Unfortunately our relaxed muscles quickly lost their rubberiness when Rett kicked a tent stake that I had failed to drive far enough into the dirt, cutting a good chunk out of her big toe and pulling up a decent portion of her toenail. We went over to the kitchen area to get her patched up, and it was nice to have some concerned staff members help and augment our first-aid kit.

They were having their employee holiday party, and when I went to ask if someone could drop back to the store with me so that I could buy some cold drinks for dinner, they instead offered us beers from the party cooler! Ok, I guess that’s an easier solution for everyone! Earlier in the day Rett had mentioned wanting to go a few more days without any alcohol to make it a week, but the combination of circumstances (a bloody toe and freely-offered drinks) felt like a fair reason to cut the streak short. They were so friendly that they strongly encouraged us to have another, which Rett eventually took them up on. Future private holiday parks are in trouble, because we now are going to expect that they’re all as nice as this first one!

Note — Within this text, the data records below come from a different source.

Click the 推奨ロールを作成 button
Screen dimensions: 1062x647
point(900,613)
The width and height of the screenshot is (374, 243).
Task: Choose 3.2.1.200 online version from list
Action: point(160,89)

We also had to laugh with them about their “staff Christmas party”. It seems common to do them here in early December, just like in the US (before family holiday commitments come up), but neither Rett nor I could remember our companies ever coming up with the idea for an outdoor pool party and barbecue! Earlier at the gorge hike we had talked briefly with a group of school-break university students about our travels, and mentioned how strange it feels to be warm (and getting warmer) as we approach Christmas. One of them confidently asserted “it will be the best Christmas you’ve ever had!” We’ll see about that, but it will almost-surely be the most-unique Christmas we’ve ever had!

Shelly Bay (named after these shells?) was an endless flat plain of mud when we arrived, and it seemed unlikely we would get any water near us, but sure enough by nightfall the tide had swept all of this underwater.
Sunset over Shelly Bay as the sea starts to fill it in.
I caught this bird trying out a new dance move for a moment.
The Southern Cross! I’ve been looking for this only-in-the-southern-hemisphere constellation for more than a month, ever since we arrived in New Zealand (it’s on the national flag), and this is literally the first night that has been clear enough for me to see it. Though it’s upside-down right now, so I guess it’s the Satanic Southern Cross?